The obtained film was processed into an envelope shape of a predetermined size, put water into a mayonnaise bottle, capped, then covered with an envelope-shaped film, heated in a 75 ° C. steam tunnel for 10 seconds, and closely packed. 50 mayonnaise bottles thus packaged were prepared, and the appearance, feel and followability of the obtained mayonnaise bottles were evaluated.
As a result, as shown in Table 1, a film squeeze container with good feel and followability could not be obtained with a film made of PET resin and having a puncture strength that was too strong.

<Comparative Example 6>
A single-layer PET film raw material having a thickness of 125 μm composed of the above-mentioned PET film raw material component was obtained by an extrusion method. Further, this original fabric was heated to 85 ° C. and stretched 5 times in the transverse direction to obtain a film made of a PET resin having a thickness of 25 μm.
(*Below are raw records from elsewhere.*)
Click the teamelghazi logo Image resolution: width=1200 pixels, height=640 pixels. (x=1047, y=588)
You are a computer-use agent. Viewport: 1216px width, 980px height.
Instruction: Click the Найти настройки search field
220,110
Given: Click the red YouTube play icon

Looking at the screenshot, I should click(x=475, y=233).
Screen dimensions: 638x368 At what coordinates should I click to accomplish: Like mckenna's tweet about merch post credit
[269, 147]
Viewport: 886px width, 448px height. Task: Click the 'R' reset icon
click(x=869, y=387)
As shown in Table 1, the puncture strength of this film was 1115 g at 5 mm displacement and 2306 g at 10 mm displacement, and the thermal shrinkage was 46% at 80 ° C. and 70% at 100 ° C.
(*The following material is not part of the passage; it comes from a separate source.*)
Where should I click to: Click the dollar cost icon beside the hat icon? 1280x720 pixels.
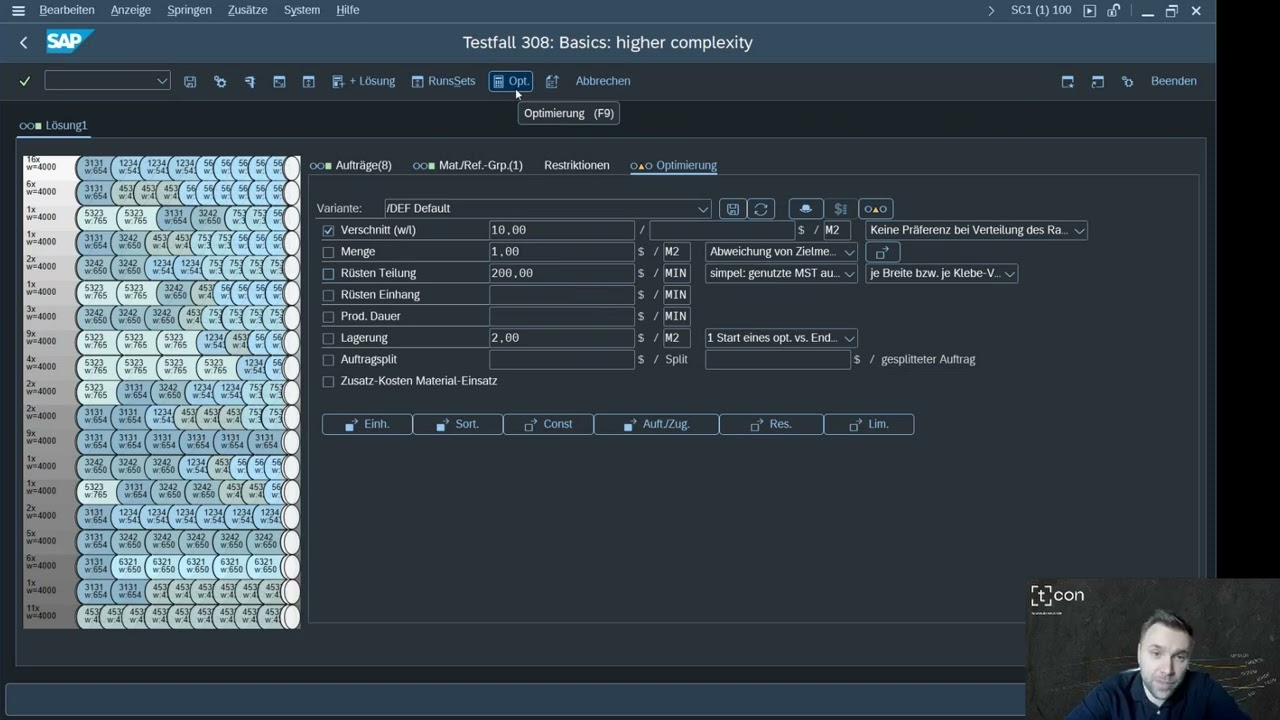coord(840,209)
Fifty mayonnaise bottles were prepared by fusing and sealing with the obtained sleeve film, and the appearance, feel and followability of the obtained mayonnaise bottle were evaluated.
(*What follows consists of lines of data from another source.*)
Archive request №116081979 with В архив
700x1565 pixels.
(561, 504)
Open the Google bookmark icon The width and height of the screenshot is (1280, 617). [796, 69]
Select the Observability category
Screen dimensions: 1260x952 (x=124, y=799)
As a result, as shown in Table 1, a film-equipped squeeze container having good feel and followability could not be obtained even when packaging with a fusing seal with a film made of a PET resin.

Claims (6)

Made of polystyrene resin or polyolefin resin,
A thickness of 10 to 45 μm,
The puncture strength is 1100 g or less at 5 mm displacement, 2500 g or less at 10 mm displacement,
After wrapping the squeeze container with a sleeve film having a heat shrinkage of 80 ° C. of 30% or more and a heat shrinkage of 100 ° C. of 65% or more,
A packaging method for a squeeze container, wherein the sleeve film is thermally shrunk. The sleeve film is made of a styrene-butadiene-styrene block copolymer, and is a film having a three-layer structure having outer layers on both sides of an intermediate layer,
The squeeze container packaging method according to claim 1, wherein the content of butadiene units in the intermediate layer is greater than the content of butadiene units in the outer layer. The sleeve film contains a cyclic olefin resin and a hydrogenated styrene thermoplastic elastomer, and is a film having a three-layer structure having outer layers on both sides of an intermediate layer,
The squeeze container packaging method according to claim 1, wherein the content of the styrenic thermoplastic elastomer in the intermediate layer is greater than the content of the styrenic thermoplastic elastomer in the outer layer. Made of polystyrene resin or polyolefin resin,
A thickness of 10 to 45 μm,
The puncture strength is 1100 g or less at 5 mm displacement, 2500 g or less at 10 mm displacement,
A squeeze container with a film, wherein a sleeve film having a heat shrinkage rate of 80 ° C. of 30% or more and a heat shrinkage rate of 100 ° C. of 65% or more is packaged by heat shrinkage. The sleeve film is made of a styrene-butadiene-styrene block copolymer, and is a film having a three-layer structure having outer layers on both sides of an intermediate layer,
The squeeze container with a film according to claim 4, wherein the content of butadiene units in the intermediate layer is larger than the content of butadiene units in the outer layer. The sleeve film contains a cyclic olefin resin and a hydrogenated styrene thermoplastic elastomer, and is a film having a three-layer structure having outer layers on both sides of an intermediate layer,
The squeeze container with a film according to claim 4, wherein the content of the styrenic thermoplastic elastomer in the intermediate layer is larger than the content of the styrenic thermoplastic elastomer in the outer layer.